Having disposed of this difference, and having observed that the white man was perhaps fifty years of age and the other not more than thirty, it may be said that they were both tall and sturdy, both well dressed, the white man with perhaps a little more distinction; both seemed from their faces and their manners to be men of culture and accustomed to the society of cultivated people. They were both handsome men, the elder representing a fine type of Anglo-Saxon, as the term is used in speaking of our composite white population; while the mulatto's erect form, broad shoulders, clear eyes, fine teeth, and pleasingly moulded features showed nowhere any sign of that degeneration which the pessimist so sadly maintains is the inevitable heritage of mixed races.

As to their personal relations, it has already appeared that they were members of the same profession. In past years they had been teacher and pupil. Dr. Alvin Burns was professor in the famous medical college where Miller had attended lectures. The professor had taken an interest in his only colored pupil, to whom he had been attracted by his earnestness of purpose, his evident talent, and his excellent manners and fine physique. It was in part due to Dr. Burns's friendship that Miller had won a scholarship which had enabled him, without drawing too heavily upon his father's resources, to spend in Europe, studying in the hospitals of Paris and Vienna, the two most delightful years of his life. The same influence had strengthened his natural inclination toward operative surgery, in which Dr. Burns was a distinguished specialist of national reputation.

Miller's father, Adam Miller, had been a thrifty colored man, the son of a slave, who, in the olden time, had bought himself with money which he had earned and saved, over and above what he had paid his master for his time. Adam Miller had inherited his father's thrift, as well as his trade, which was that of a stevedore, or contractor for the loading and unloading of vessels at the port of Wellington. In the flush turpentine days following a few years after the civil war, he had made money. His savings, shrewdly invested, had by constant accessions become a competence. He had brought up his eldest son to the trade; the other he had given a professional education, in the proud hope that his children or his grandchildren might be gentlemen in the town where their ancestors had once been slaves.
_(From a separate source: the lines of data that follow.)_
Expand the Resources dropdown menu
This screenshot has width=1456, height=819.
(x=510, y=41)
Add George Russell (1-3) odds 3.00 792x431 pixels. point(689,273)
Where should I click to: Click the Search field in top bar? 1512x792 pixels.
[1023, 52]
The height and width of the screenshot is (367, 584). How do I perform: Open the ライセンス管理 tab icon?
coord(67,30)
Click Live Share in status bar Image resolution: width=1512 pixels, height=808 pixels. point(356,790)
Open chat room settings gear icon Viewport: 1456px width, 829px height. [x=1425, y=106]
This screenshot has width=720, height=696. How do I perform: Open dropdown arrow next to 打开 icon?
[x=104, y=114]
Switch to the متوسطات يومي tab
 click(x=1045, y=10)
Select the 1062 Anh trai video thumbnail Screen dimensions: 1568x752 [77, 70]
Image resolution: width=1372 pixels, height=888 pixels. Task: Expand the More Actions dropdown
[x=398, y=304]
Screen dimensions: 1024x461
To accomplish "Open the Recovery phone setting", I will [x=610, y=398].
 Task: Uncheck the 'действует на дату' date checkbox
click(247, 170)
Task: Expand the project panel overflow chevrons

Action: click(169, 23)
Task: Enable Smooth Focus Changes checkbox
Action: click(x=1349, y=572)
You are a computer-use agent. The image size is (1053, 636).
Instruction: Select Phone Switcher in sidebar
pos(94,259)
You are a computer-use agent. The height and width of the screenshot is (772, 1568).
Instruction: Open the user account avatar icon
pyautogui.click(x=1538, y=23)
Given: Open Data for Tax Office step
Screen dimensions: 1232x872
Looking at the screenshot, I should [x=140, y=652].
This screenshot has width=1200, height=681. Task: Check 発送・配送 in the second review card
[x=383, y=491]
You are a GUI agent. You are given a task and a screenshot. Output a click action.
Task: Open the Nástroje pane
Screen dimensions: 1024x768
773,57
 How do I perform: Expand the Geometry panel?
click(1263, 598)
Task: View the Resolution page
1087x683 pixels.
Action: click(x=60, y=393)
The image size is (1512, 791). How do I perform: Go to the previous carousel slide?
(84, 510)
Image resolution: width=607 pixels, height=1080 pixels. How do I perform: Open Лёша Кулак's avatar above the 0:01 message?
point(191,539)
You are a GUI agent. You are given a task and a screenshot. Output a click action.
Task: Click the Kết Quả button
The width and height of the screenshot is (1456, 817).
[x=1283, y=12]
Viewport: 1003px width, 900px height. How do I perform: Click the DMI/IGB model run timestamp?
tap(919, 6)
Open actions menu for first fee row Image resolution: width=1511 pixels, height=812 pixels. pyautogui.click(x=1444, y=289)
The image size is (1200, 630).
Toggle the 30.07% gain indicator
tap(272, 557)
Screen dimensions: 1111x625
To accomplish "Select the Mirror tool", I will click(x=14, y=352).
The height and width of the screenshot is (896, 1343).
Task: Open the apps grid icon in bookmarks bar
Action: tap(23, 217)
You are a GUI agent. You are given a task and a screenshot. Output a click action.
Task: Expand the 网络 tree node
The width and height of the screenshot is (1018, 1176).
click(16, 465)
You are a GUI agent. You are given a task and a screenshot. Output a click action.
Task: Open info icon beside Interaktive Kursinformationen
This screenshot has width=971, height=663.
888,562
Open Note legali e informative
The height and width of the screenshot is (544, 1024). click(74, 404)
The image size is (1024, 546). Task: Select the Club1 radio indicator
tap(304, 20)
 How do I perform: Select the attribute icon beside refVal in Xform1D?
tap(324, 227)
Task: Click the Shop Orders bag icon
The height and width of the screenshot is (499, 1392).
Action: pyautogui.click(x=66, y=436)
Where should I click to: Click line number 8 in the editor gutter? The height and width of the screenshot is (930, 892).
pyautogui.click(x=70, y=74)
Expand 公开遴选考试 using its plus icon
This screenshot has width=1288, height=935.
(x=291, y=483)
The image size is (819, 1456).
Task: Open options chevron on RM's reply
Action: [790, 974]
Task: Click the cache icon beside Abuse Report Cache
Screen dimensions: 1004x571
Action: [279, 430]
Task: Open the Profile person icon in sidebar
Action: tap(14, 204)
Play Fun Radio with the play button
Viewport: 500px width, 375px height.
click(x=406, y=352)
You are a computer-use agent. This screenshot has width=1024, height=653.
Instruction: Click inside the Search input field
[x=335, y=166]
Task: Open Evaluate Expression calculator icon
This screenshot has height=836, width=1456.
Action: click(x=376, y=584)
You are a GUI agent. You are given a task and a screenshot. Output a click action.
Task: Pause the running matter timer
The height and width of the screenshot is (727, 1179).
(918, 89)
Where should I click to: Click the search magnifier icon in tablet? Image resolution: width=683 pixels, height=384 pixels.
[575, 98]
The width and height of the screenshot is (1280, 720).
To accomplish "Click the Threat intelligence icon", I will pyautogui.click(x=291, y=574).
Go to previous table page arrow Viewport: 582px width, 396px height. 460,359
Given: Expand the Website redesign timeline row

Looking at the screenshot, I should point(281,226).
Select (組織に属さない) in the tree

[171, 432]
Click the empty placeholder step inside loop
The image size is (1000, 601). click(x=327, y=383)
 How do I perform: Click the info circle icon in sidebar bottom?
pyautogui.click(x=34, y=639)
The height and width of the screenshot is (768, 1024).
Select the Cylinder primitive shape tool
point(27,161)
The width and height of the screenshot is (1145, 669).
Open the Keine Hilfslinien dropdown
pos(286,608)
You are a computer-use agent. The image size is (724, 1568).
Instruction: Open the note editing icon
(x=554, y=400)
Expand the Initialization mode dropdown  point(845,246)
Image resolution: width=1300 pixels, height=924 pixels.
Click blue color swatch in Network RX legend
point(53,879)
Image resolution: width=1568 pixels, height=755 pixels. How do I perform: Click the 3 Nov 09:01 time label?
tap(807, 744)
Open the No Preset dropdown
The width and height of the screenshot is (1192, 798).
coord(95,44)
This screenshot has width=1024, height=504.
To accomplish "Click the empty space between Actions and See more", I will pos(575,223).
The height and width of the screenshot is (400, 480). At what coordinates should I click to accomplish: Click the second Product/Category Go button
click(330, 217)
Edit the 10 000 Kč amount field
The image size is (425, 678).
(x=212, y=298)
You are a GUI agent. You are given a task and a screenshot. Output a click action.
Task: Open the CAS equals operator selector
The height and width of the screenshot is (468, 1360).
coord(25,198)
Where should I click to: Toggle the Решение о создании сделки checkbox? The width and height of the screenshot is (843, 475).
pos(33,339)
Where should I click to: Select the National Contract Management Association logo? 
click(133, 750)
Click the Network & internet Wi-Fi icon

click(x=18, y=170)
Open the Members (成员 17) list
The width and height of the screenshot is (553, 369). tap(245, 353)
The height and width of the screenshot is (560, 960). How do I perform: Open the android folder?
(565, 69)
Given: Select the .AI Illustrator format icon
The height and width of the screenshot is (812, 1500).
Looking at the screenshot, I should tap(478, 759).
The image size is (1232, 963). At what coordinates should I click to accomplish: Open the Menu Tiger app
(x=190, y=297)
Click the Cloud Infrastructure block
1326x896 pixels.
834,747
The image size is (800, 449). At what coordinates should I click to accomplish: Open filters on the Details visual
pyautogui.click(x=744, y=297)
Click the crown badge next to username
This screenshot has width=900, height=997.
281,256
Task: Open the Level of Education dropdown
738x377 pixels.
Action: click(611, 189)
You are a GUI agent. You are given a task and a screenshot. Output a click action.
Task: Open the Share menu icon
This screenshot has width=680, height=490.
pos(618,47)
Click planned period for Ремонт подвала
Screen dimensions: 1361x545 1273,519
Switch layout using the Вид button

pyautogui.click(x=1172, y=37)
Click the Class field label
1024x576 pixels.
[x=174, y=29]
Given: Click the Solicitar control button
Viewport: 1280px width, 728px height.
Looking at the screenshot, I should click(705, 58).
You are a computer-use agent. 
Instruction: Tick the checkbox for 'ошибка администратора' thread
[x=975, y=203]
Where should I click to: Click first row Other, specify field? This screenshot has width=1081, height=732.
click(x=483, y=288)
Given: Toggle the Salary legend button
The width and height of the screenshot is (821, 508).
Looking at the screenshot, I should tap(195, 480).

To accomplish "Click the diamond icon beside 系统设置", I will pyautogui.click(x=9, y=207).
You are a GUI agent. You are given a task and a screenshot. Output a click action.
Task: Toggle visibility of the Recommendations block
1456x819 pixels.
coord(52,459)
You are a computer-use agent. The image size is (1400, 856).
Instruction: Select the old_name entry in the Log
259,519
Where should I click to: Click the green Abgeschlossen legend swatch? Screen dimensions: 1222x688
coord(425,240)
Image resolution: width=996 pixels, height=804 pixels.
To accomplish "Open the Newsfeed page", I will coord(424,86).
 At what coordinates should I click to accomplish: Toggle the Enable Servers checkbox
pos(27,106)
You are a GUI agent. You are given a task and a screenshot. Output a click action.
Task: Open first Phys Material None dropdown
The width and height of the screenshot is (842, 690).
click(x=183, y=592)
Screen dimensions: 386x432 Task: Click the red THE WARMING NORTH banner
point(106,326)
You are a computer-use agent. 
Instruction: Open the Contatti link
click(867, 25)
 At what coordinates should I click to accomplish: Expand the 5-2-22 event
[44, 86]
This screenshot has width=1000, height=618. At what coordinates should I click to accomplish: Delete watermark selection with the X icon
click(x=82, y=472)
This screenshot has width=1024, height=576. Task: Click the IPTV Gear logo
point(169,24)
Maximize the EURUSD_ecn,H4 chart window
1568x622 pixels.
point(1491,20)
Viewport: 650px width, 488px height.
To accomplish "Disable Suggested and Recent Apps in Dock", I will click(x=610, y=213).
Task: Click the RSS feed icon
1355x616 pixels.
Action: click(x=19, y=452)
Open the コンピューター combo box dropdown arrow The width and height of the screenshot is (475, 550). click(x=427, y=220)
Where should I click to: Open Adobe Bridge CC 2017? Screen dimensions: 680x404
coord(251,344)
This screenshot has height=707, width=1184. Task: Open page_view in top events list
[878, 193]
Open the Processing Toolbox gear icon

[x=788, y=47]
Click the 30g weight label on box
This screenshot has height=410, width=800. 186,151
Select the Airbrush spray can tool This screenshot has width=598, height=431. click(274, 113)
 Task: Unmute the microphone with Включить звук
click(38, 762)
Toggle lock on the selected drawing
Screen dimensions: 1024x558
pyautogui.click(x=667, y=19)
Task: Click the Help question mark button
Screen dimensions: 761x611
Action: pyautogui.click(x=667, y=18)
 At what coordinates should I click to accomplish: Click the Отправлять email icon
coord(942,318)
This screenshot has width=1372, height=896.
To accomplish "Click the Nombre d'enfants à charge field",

Upon his father's death, shortly after Dr. Miller's return from Europe, and a year or two before the date at which this story opens, he had promptly spent part of his inheritance in founding a hospital, to which was to be added a training school for nurses, and in time perhaps a medical college and a school of pharmacy. He had been strongly tempted to leave the South, and seek a home for his family and a career for himself in the freer North, where race antagonism was less keen, or at least less oppressive, or in Europe, where he had never found his color work to his disadvantage. But his people had needed him, and he had wished to help them, and had sought by means of this institution to contribute to their uplifting. As he now informed Dr. Burns, he was returning from New York, where he had been in order to purchase equipment for his new hospital, which would soon be ready for the reception of patients.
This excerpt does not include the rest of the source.